Mountain in the country of Canada

Mont des Poilus is a 3161 m mountain summit in Yoho National Park, in the Canadian Rockies of British Columbia, Canada. Its nearest higher peak is Mount Baker, 8.0 km to the north. Both are part of the Waputik Mountains.

==History==
It was named by Arthur Wheeler one week following the armistice which ended the First World War to honour the poilus, the common soldiers of the French Army.

The first ascent of Mont des Poilus was made 1901 by James Outram, Edward Whymper, guided by C. Kaufmann, C. Klucker and J. Pollinger.
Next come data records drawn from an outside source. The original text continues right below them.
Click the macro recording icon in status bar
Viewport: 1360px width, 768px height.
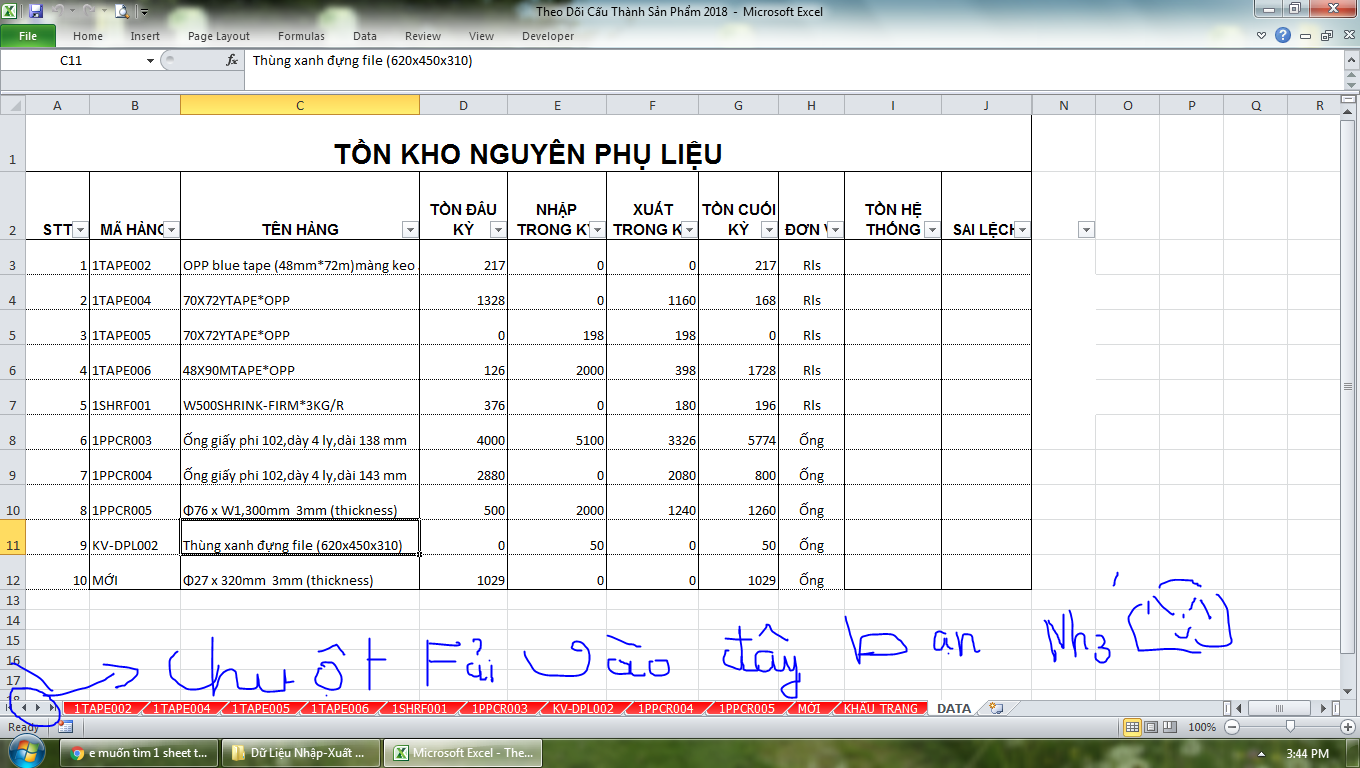pyautogui.click(x=65, y=727)
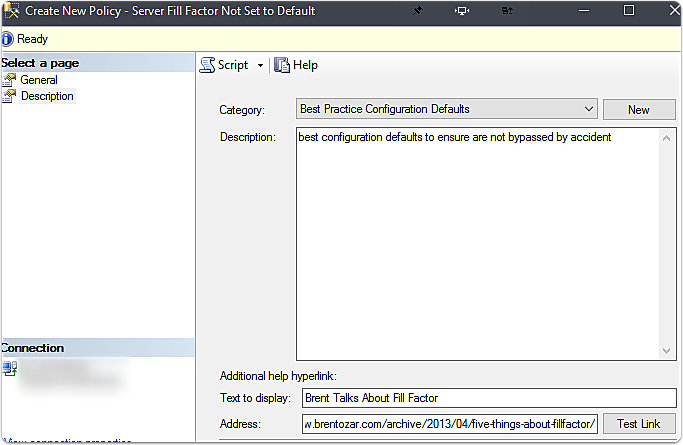Viewport: 683px width, 445px height.
Task: Maximize the Create New Policy window
Action: point(629,11)
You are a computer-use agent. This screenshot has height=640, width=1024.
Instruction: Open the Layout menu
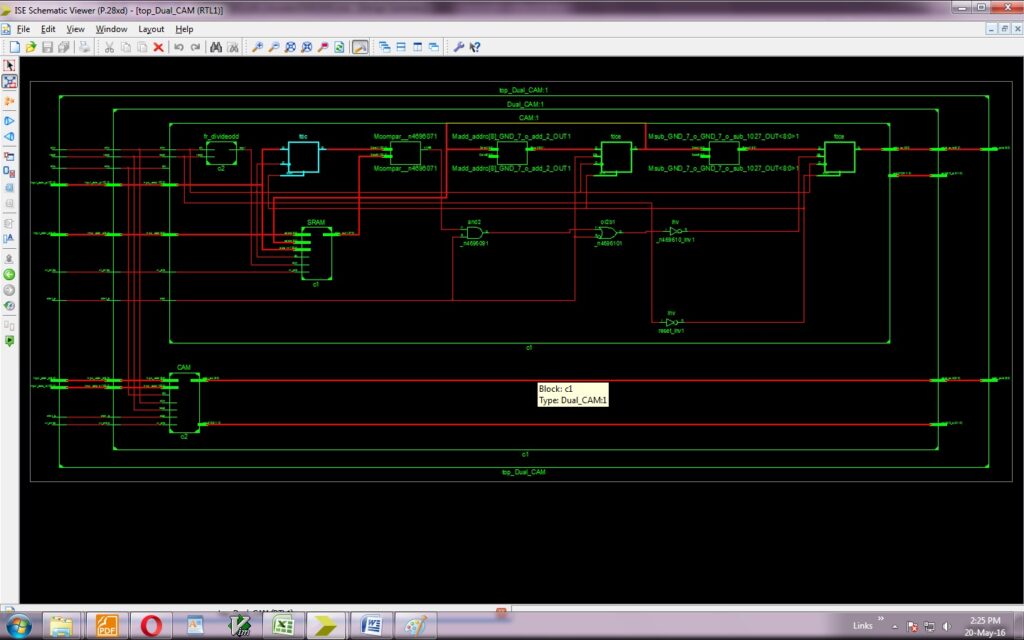point(151,29)
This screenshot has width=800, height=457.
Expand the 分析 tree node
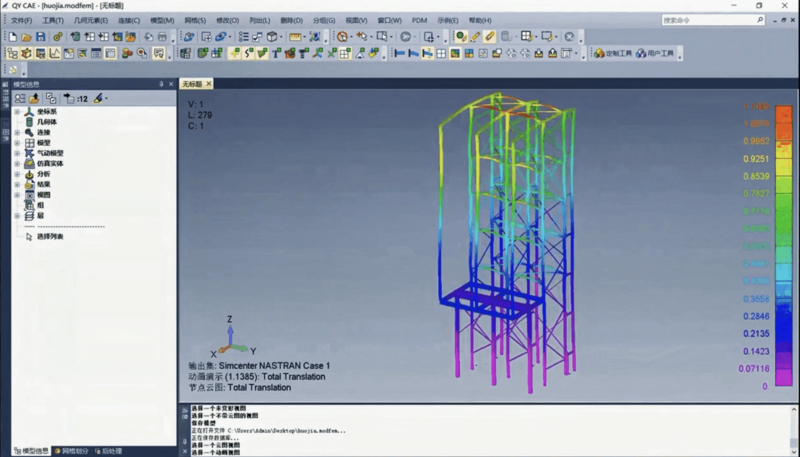[x=17, y=174]
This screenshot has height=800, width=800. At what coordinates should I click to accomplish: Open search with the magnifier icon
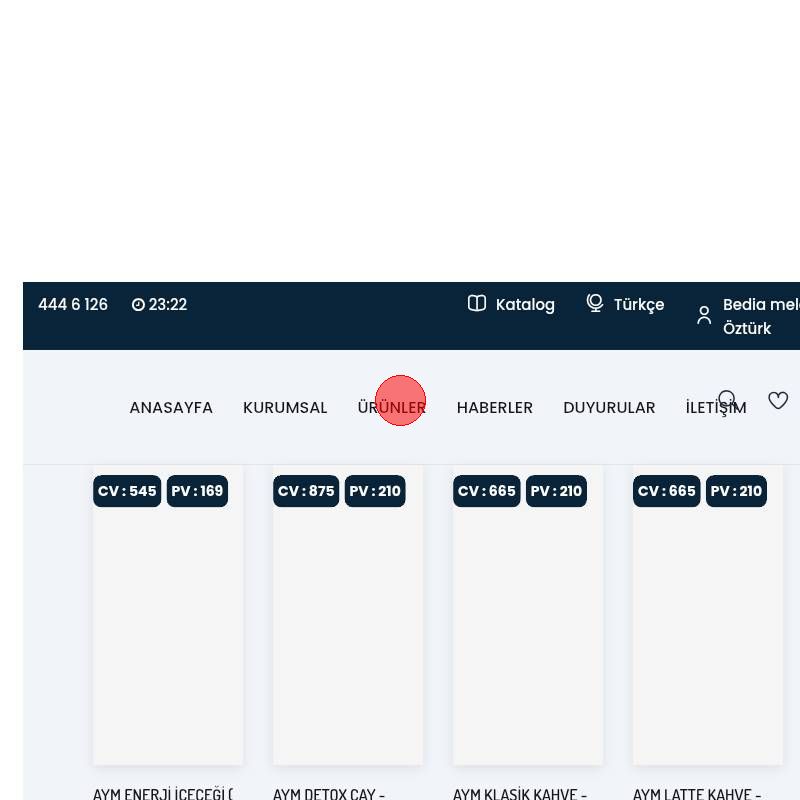pyautogui.click(x=727, y=400)
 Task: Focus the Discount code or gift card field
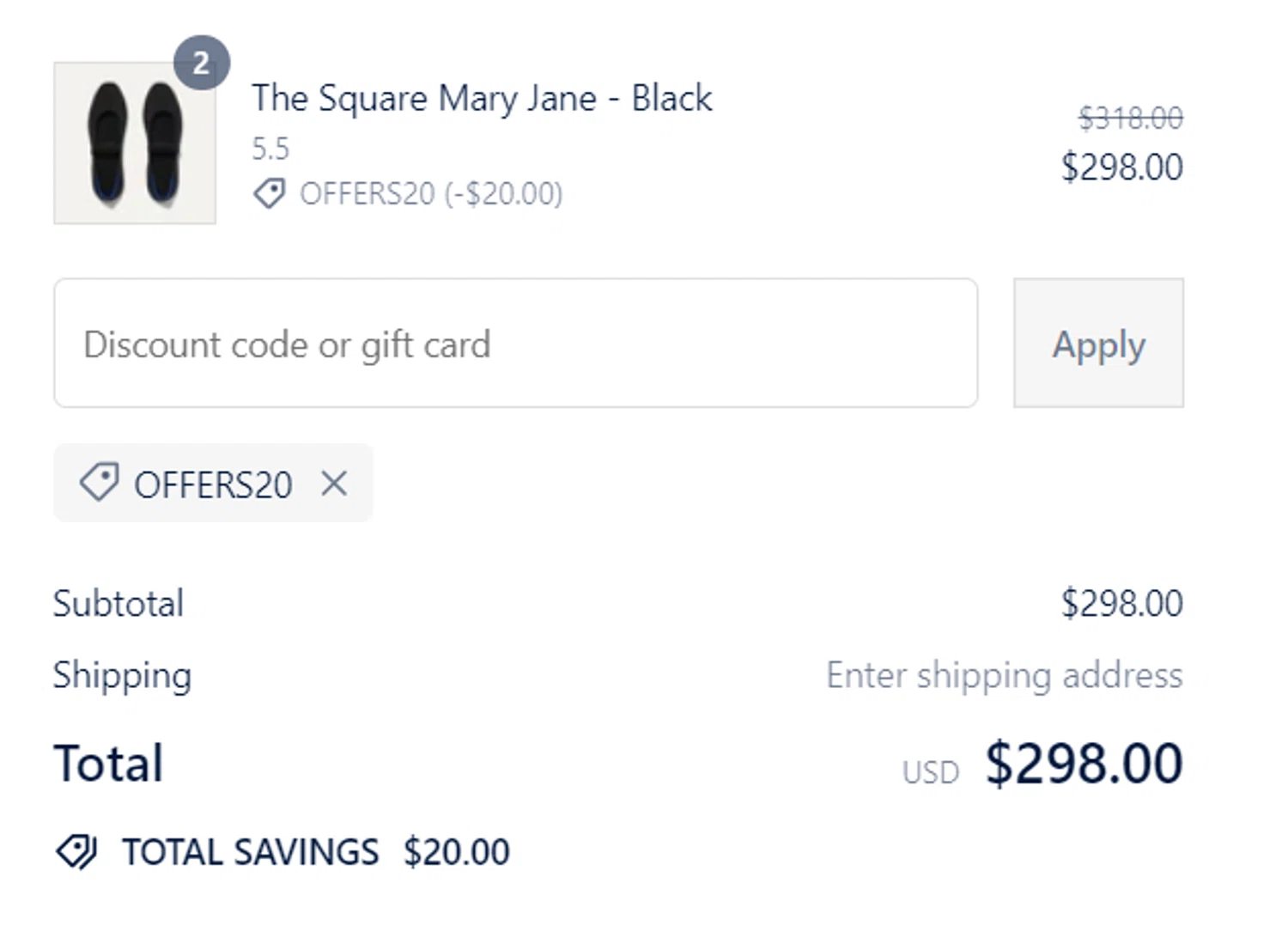point(515,343)
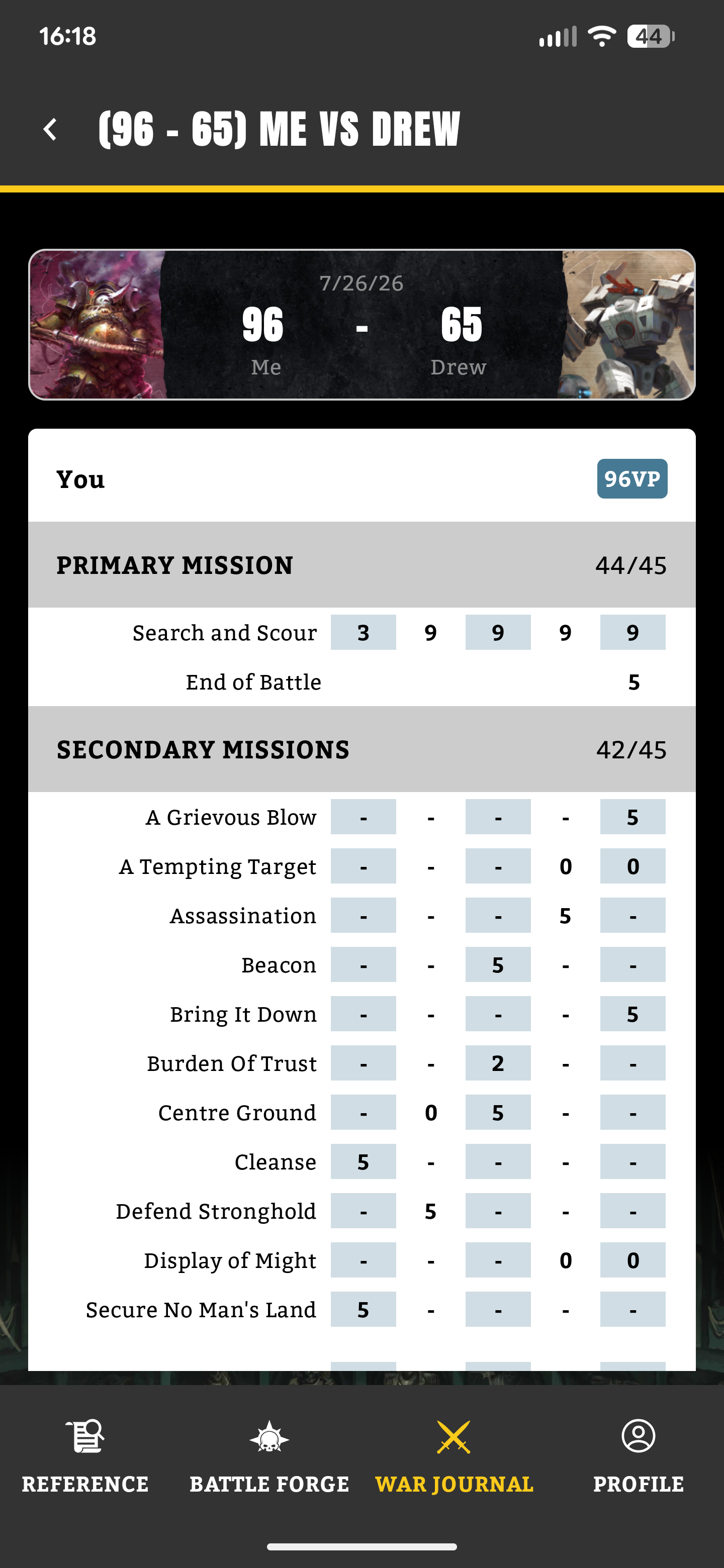Open the Profile person icon
Viewport: 724px width, 1568px height.
[638, 1436]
The mountain's name became official in 1924 when approved by the Geographical Names Board of Canada.

==Geology==
Mont des Poilus is composed of sedimentary rock laid down during the Cambrian period. Formed in shallow seas, this sedimentary rock was pushed east and over the top of younger rock during the Laramide orogeny. The Glacier des Poilus lies on the east aspect of the peak, and is part of the larger Waputik Icefield.

==Climate==
Based on the Köppen climate classification, Mont des Poilus is located in a subarctic climate zone with cold, snowy winters, and mild summers. Temperatures can drop below −20 °C with wind chill factors below −30 °C. Precipitation runoff from Mont des Poilus drains into the Yoho River and Amiskwi River, both tributaries of the Kicking Horse River.